[Records for processing — start]

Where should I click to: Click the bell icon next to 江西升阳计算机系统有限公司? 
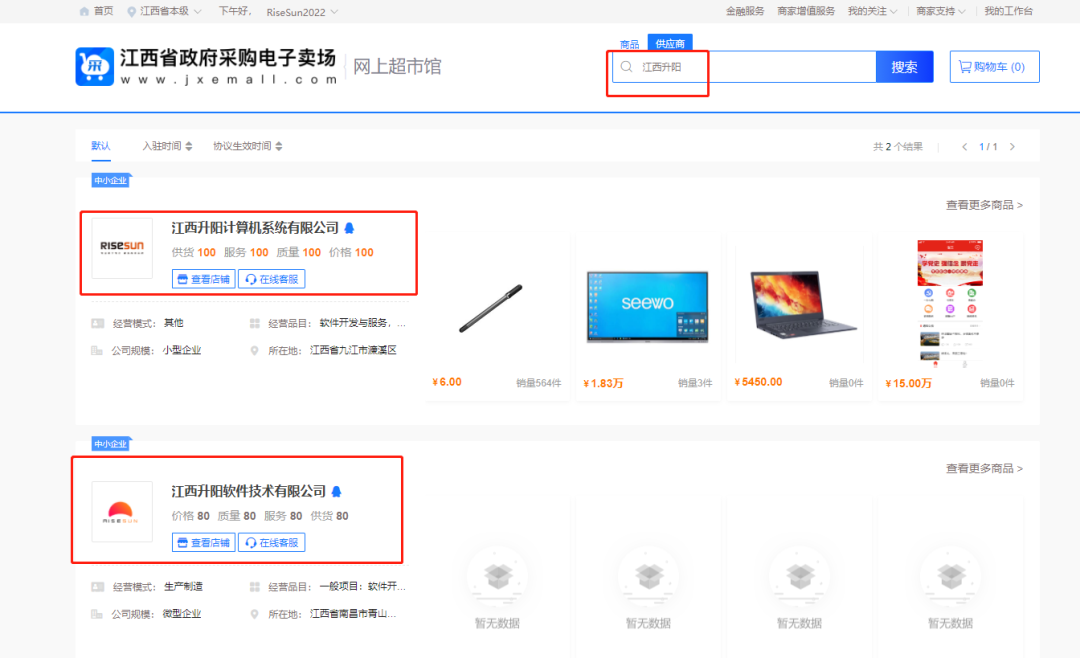347,228
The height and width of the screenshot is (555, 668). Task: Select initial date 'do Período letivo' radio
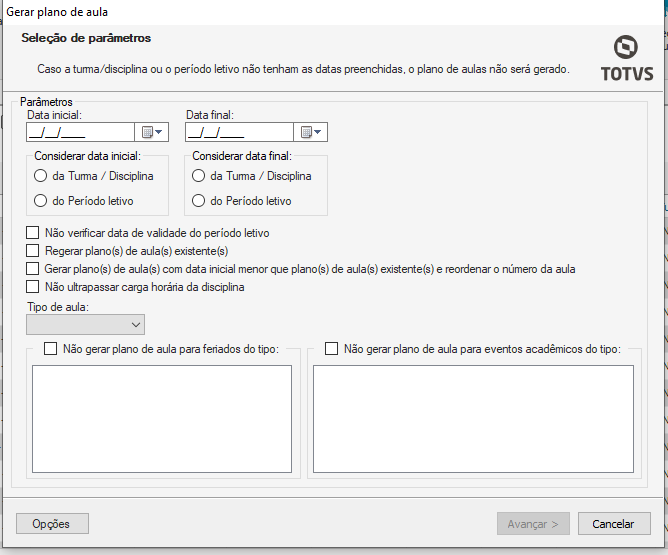tap(41, 201)
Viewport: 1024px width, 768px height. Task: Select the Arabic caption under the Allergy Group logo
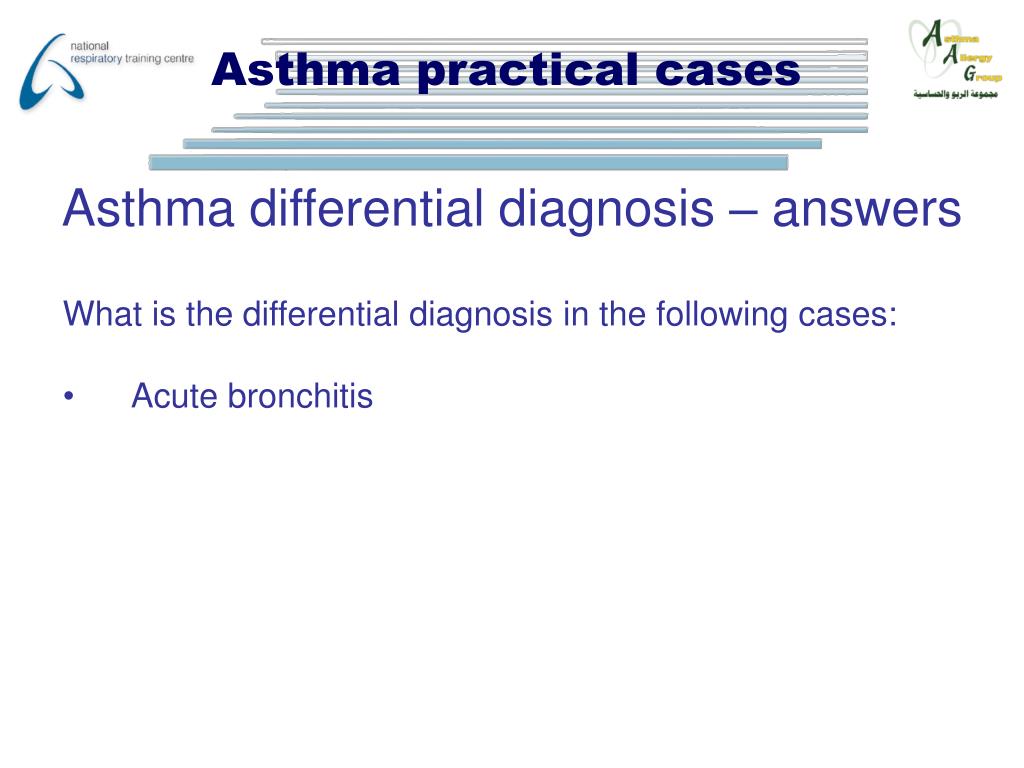955,94
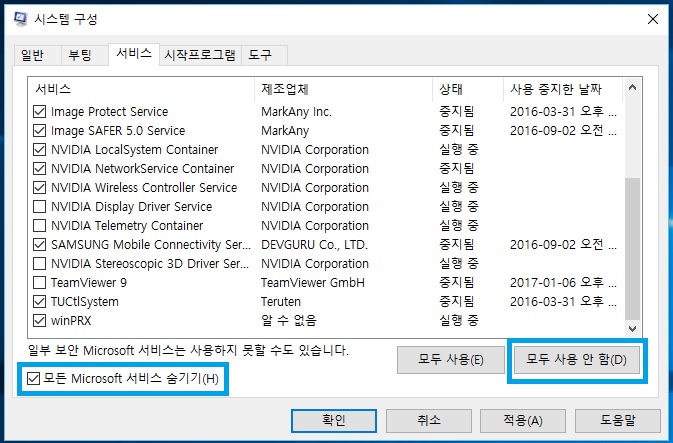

[Records for processing — finish]

Leave images out of the retyped records; keep all else exact.

Where should I click to: Click the bell icon next to 江西升阳计算机系统有限公司? 
347,228
The height and width of the screenshot is (555, 668). Task: Select initial date 'do Período letivo' radio
tap(41, 201)
Viewport: 1024px width, 768px height. Task: Select the Arabic caption under the Allergy Group logo
955,94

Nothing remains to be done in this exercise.